Cantharides are about 20 to 25 mm. long, about 7 mm. broad, smooth, and of a shining green or coppery green colour. The wing-cases are long and narrow, and conceal two transparent, brown, membranous wings. Each insect possesses three pairs of legs and one pair of antennae.
The principal constituent of cantharides is a definite crystalline body, cantharidin, which, although almost insoluble in cold water and only sparingly soluble in alcohol, dissolves readily in acetic ether, chloroform, and benzene. With caustic alkalies (potassium or sodium hydroxide) it unites to form soluble salts, and there is evidence to show that in the beetles it exists partly as free cantharidin, partly in the form of salts soluble in water. The soft parts of the insect are the chief seat of cantharidin. Good cantharides contain from 0.5 to 0.8 per cent. or occasionally as much as 1 per cent.

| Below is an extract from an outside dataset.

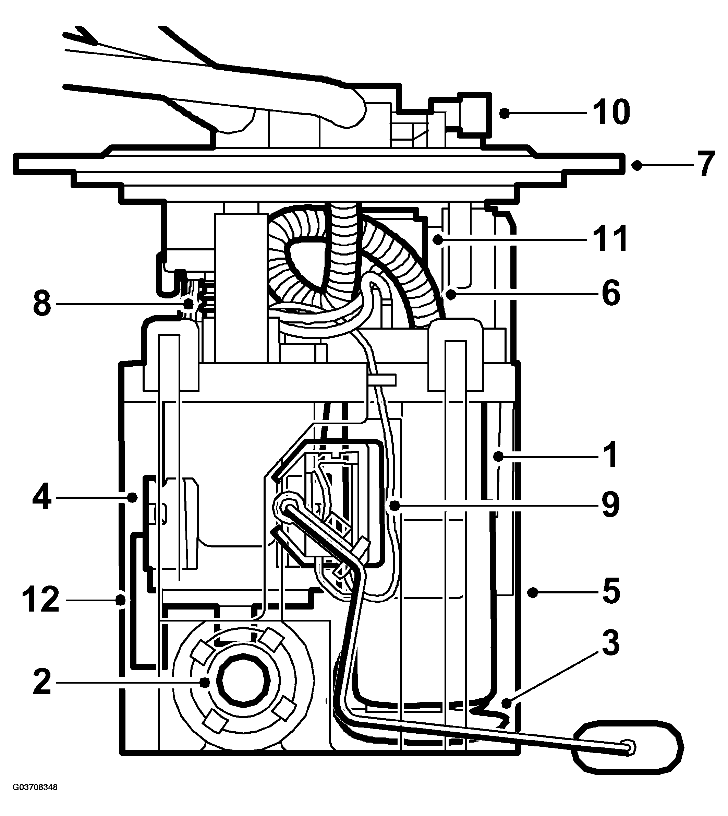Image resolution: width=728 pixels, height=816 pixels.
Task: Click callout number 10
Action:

In addition to this substance the beetles contain about 12 per cent. of fixed oil.
Fig. 245. - Spanish blistering beetle, Cantharis vesicatoria. Slightly enlarged. (Maisch).
Moisten 20 gm. of finely powdered cantharides with 3 c.c. of hydrochloric acid, transfer to a Soxhlet apparatus and exhaust with benzene. Distil off the benzene and boil the residual fatty matter for 10 minutes with 100 c.c. of water acidified with hydrochloric acid, using a reflux condenser. Transfer the hot aqueous solution to a capacious separator, and repeat the boiling with four successive portions of 50 c.c. of water, unite the aqueous solutions, and shake out with successive portions of 30, 30, 20, and 20 c.c. of chloroform. Recover the chloroform by distillation from a tared flask, dry the residue at 60°, and wash first with 10 c.c. of a mixture of equal volumes of absolute alcohol and petroleum spirit, and finally with petroleum spirit until the latter leaves no appreciable residue on evaporation. Dry at 60° and weigh.

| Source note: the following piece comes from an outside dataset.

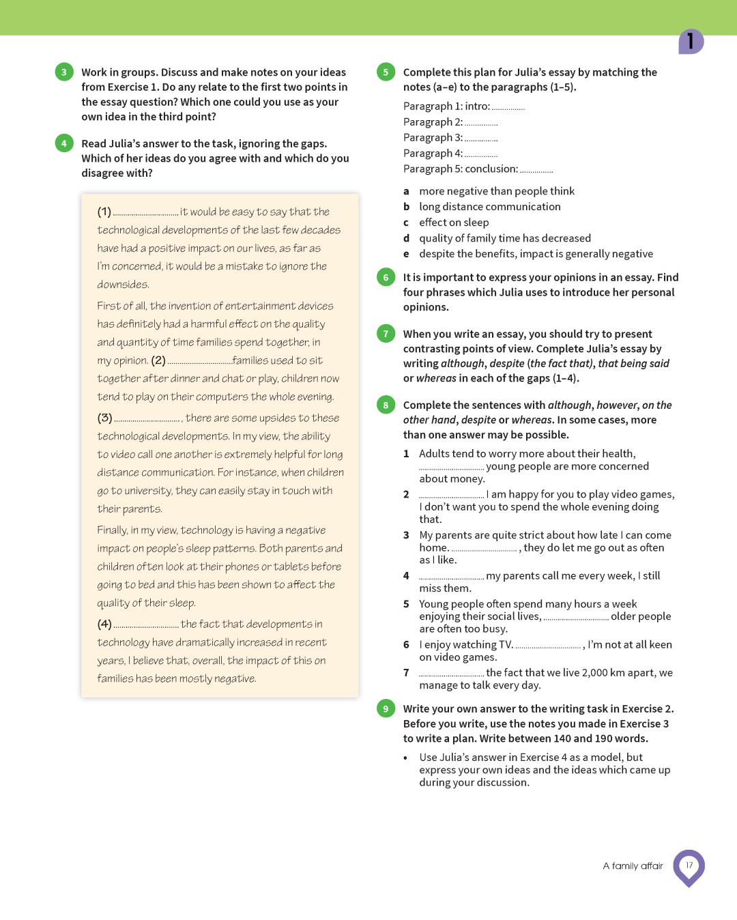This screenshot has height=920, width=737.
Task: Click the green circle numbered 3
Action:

Cantharides possess rubefacient and vesicant properties; given internally, the drug acts as an irritant poison.
The number of species of Coleoptera known to possess vesicating properties is very large, but only a few are employed for that purpose. The most important of these are Chinese blistering beetles (Chinese cantharides), large quantities of which are regularly imported. They are derived from two species, viz.:
1. Mylabris sidoe, Fabricius (M. phalerata, Pallas). This varies from 12 to 30 mm. in length, and from 5 to 10 mm. in breadth. It is black in colour, but the wing-cases are traversed by three broad, brownish yellow bands. These bands bear black, bristly hairs which, however, are not readily seen in the commercial drug, as most of them have been broken off. The beetles inhabit China, Bombay, Assam, etc.
2. Mylabris cichorii, Fabricius, on the average smaller than the foregoing; it varies from 10 to 15 mm. in length, but is marked with similar yellow bands, which, however, are usually brighter in colour. The chief distinction of this species lies in the yellow downy pubescence with which the yellow bands are covered, the hairs on the black bands being black. It inhabits China and eastern India.
Chinese blistering beetles contain from 1 to 1.2 percent. of cantharidin and form a useful source of this substance.
In addition to these, several other blistering beetles find their way occasionally to London, e.g. M. lunata, Pallas, and M. bifa-sciata, Oliver, from South Africa, Epicauta gorhami, Mars, from Japan, etc.
C. quadrimaculatus (Mexican cantharides) have been imported into Hamburg; they resemble M. cichorii but have only two black bands on the wing-cases.
Admixture with (entire) exhausted beetles can be detected by the deficiency in cantharidin and in fat.
The drug is seldom adulterated, but accidental admixtures are occasionally met with.
Fig. 246. - Chinese blistering beetle, Mylabris sidoe ( = M. phalerata, Pall.). (Maisch.)1
1 Maisch's figure is apparently erroneously named M. cichorii.